A Borough Park rabbi was held at gunpoint and treated like a common “criminal” by a Vermont state trooper who should be yanked from duty, the holy man’s distraught wife is demanding.
The family’s horror began Aug. 7 along I-91 north near Fairlee, Vermont, Rabbi Berl Fink’s wife, Sarah, told The Post.
Berl, who was driving, was ordered out of their 2004 Toyota Camry at gunpoint by Trooper Justin Thompson around 11:30 p.m., as their two teen kids looked on, she said.
Thompson then allegedly pushed Berl to the ground, handcuffed him and frisked him for weapons, while the rest of the kin including the couple’s 16-year-old daughter and 19-year-old son were also told to get out of the vehicle and handcuffed.
Sarah claimed four other cops “tackled” her son to the ground, “repeatedly” frisked them and searched their car.

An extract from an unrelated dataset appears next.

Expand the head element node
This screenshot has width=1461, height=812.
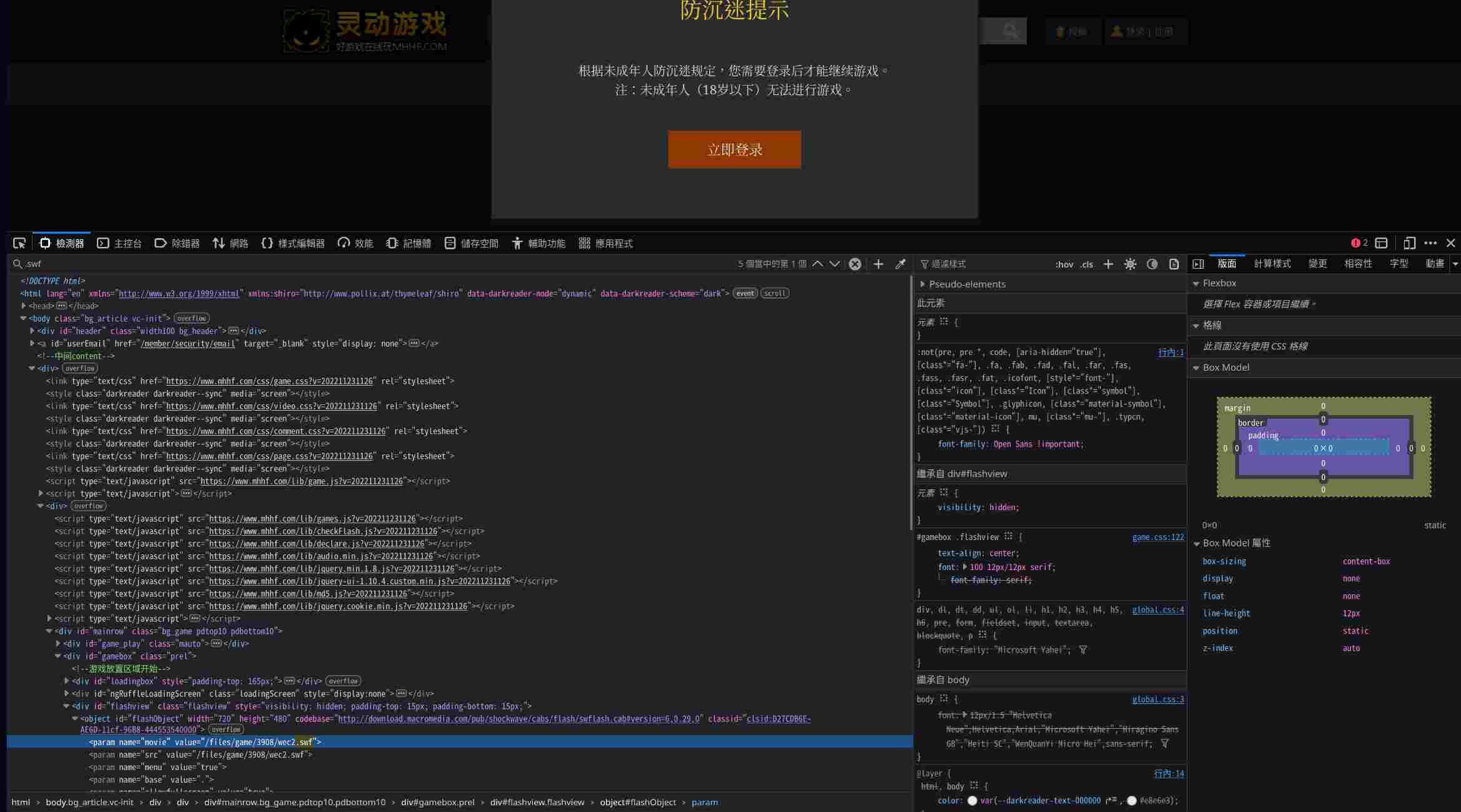(24, 306)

“I tell you, there was brutality.
He was pointing guns.
I can’t tell you how traumatizing it was,” Sarah said.
The next day, cops told the family that they were pulled over for speeding and that the arresting trooper believed Berl was drunk because he was weaving between lanes, though a Breathalyzer was never administered.
The family claimed they were traveling between 55 and 60 mph in a 65-mph zone when they first passed the trooper, who was stopped along the side of the road with his lights on before pulling out to tail the Toyota.

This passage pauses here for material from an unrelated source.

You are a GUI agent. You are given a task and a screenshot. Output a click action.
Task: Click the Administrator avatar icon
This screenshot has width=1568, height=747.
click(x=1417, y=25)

“We were frustrated. We were helpless. There was nothing to do,” said Sarah. “When someone starts up with you, you call the police. But what if it is the police?”

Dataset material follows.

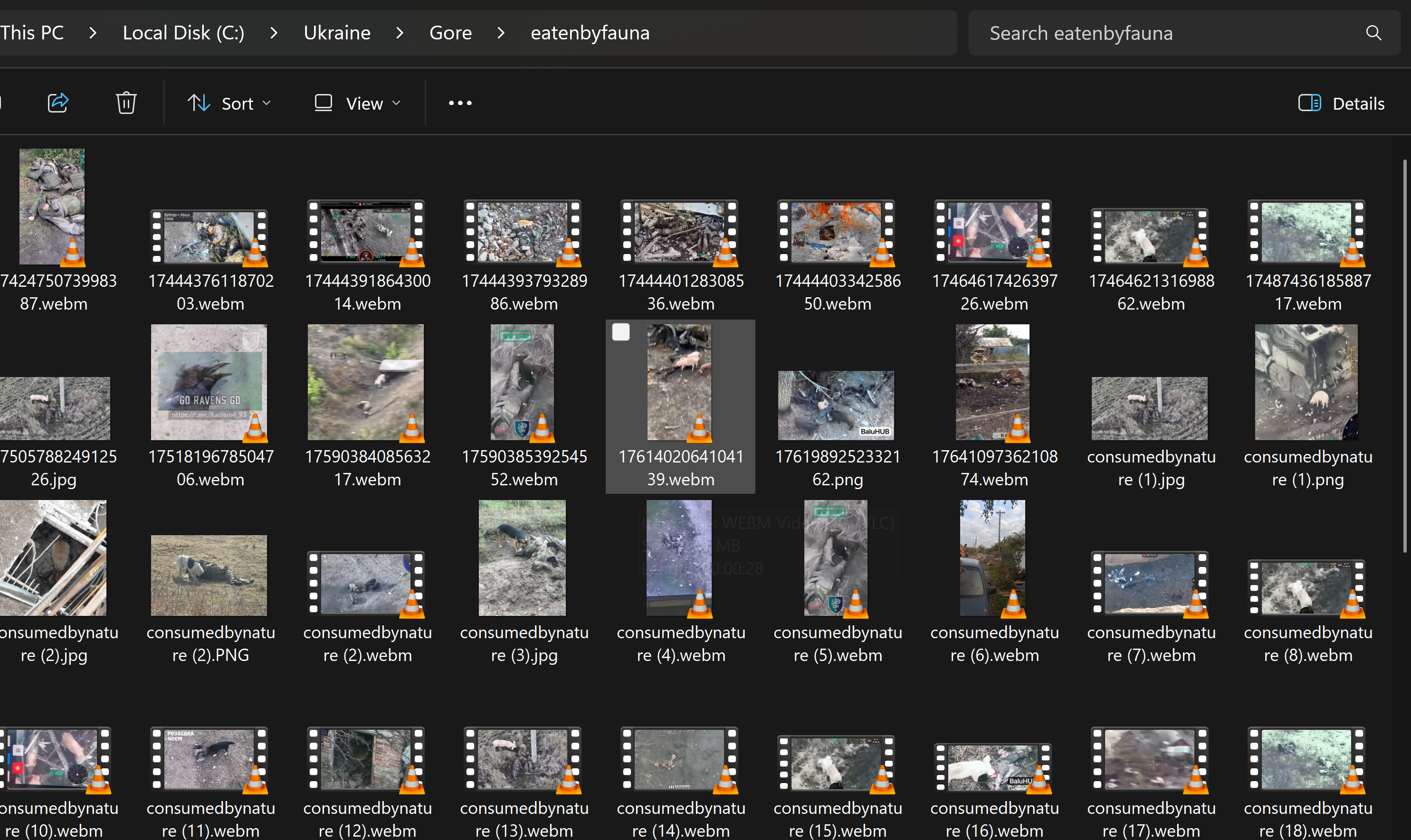Expand the chevron after This PC
This screenshot has width=1411, height=840.
pyautogui.click(x=93, y=33)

Berl eventually was issued a summons for eluding a police officer after the trooper told him he had a more urgent call to respond to.
Now the family is threatening to sue the Vermont State Police for civil rights violations.
Brooklyn Assemblyman Dov Hikind said he was “appalled” over the incident and called on Vermont Gov. Phil Scott to investigate the Finks’ allegations.
“My constituents’ dress made it clear that they were Hasidic Jews, a sight that may be uncommon in Vermont but one that is hardly a crime,” said Hikind. “While it would be difficult to mistake the Fink family as people who might pose a danger to police officers, they were subjected to having guns pointed at them, being handcuffed, terrorized and humiliated.
This entire incident has left the Fink family traumatized and fearful of travel.”